• _THE EXERCISE_: Pick up the TV review of the Class episode "Detained" below and continue it from its final sentence.

== TEXT EXCERPT ==

BBC Three TV review: Class Episode 6 (Detained)
Review Overview
Confessions
8Consequences
9Charlie & Matteusz
10Mark Harrison | On 19, Nov 2016
This is a spoiler-free review. Read on at the bottom for spoilers. Not caught up with Class? Check out our reviews of the show so far here.
Any UK genre show with episodes that are intensive on visual effects or action will inevitably have to get around to “the cheap one”. In the best case scenario, a lower budget will force writers to be more creative. After a deeply dippy two-parter, Detained is a breath of fresh air for Class.
Set in just one room, this bottle episode begins with Charlie getting all indignant as Miss Quill puts him into detention for minor lateness, and then being perplexed when his fellow detainees are April, Ram, Tanya and Matteusz. But when one of those pesky cracks puts their classroom in the path of an oncoming meteor, their scholastic prison cell is propelled into a void from which there is seemingly no escape. Suspicion immediately falls upon Quill and emotions are running high, even before a fragment of the meteor starts messing with the intrepid students’ heads.

===
== RECORD SET ==

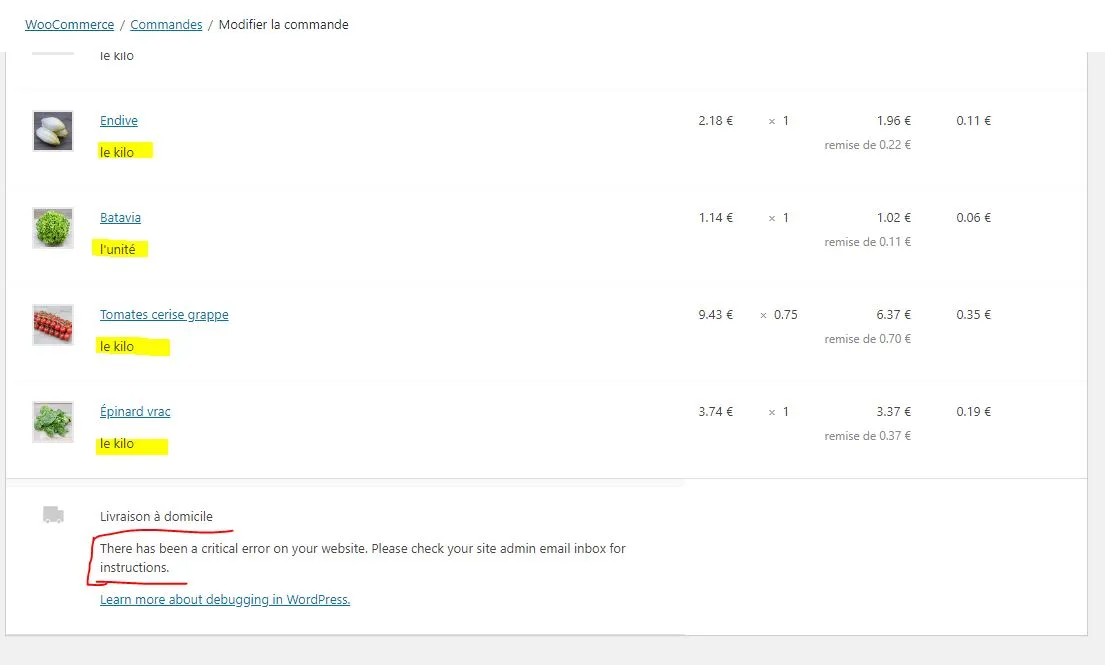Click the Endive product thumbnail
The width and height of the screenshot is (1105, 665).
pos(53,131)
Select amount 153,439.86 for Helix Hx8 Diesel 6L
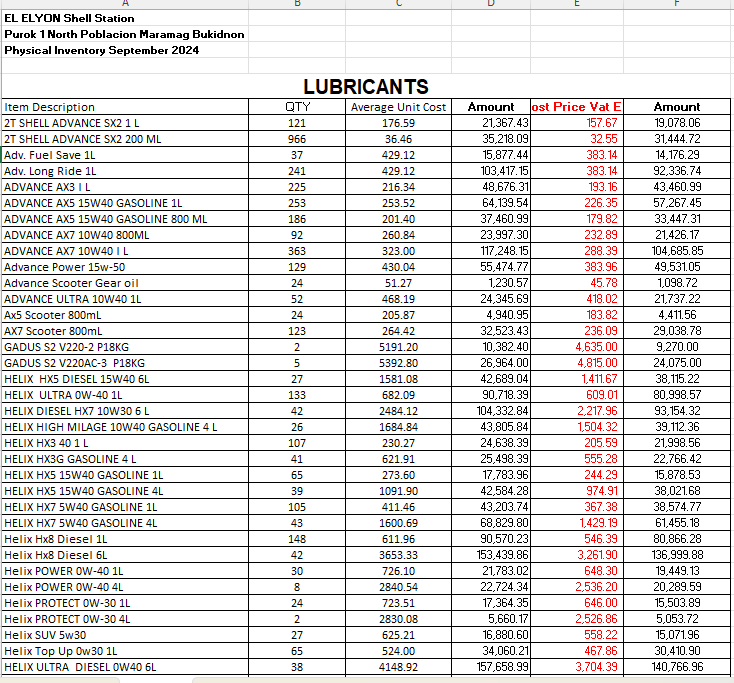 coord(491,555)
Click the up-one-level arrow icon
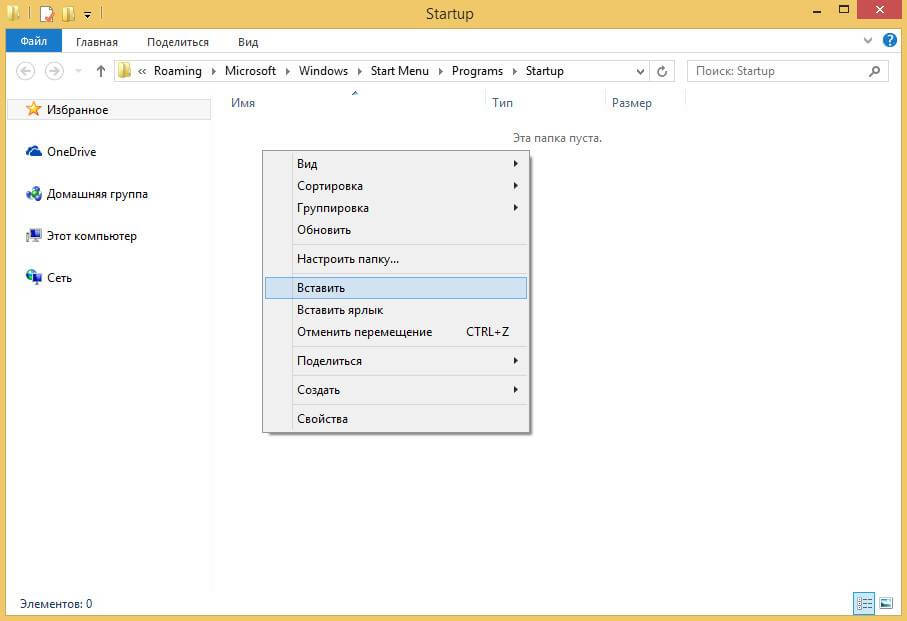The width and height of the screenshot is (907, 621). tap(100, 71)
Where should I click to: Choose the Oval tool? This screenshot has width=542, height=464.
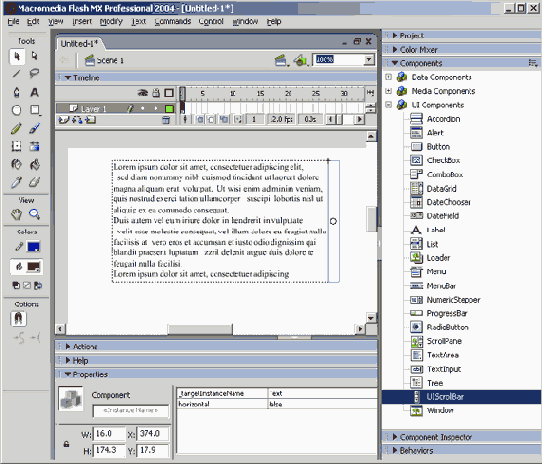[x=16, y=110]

===

• _THE RESPONSE_:
Six episodes in, we’ve finally got what looks like a Class original, as savvy to the tropes of its genre as any of the episodes that have gone before and without a winking homage to anything else in particular. This plonks four of the five top-billed regulars (and Jordan Renzo’s Matteusz) in a single setting and grills them psychologically, to tremendous effect.
In part, it might feel novel because school life itself has felt incidental for much of the season up until now, considering that the show is called Class. But projecting galactic stakes onto a Breakfast Club-style detention setup also gives us several of the best dramatic moments of the series so far, and never more brilliantly than with Charlie and Matteusz.
We’ve been harsh but fair on the characterisation of Charlie up to this point, but this lends some much-needed context to the way in which he behaves. Greg Austin continues to carry himself with guileless nobility, but Charlie, an alien, is affected differently by the events of this episode than the other characters. Even though it’s a claustrophobic setting, Ness makes asides for Charlie and Matteusz that give us far better insight into both their characters and their intense, but fragile relationship than we’ve had to date.
Also in the spotlight are April and Ram, who have gone through a lot in the last couple of weeks, but are now seriously put to the test when they’re being honest with themselves and each other. Sophie Hopkins and Fady Elsayed are great as ever and they play the heightened emotion of this one very well, allowing for more relatable developments from the characters’ awkward attempts to categorise themselves in previous episodes.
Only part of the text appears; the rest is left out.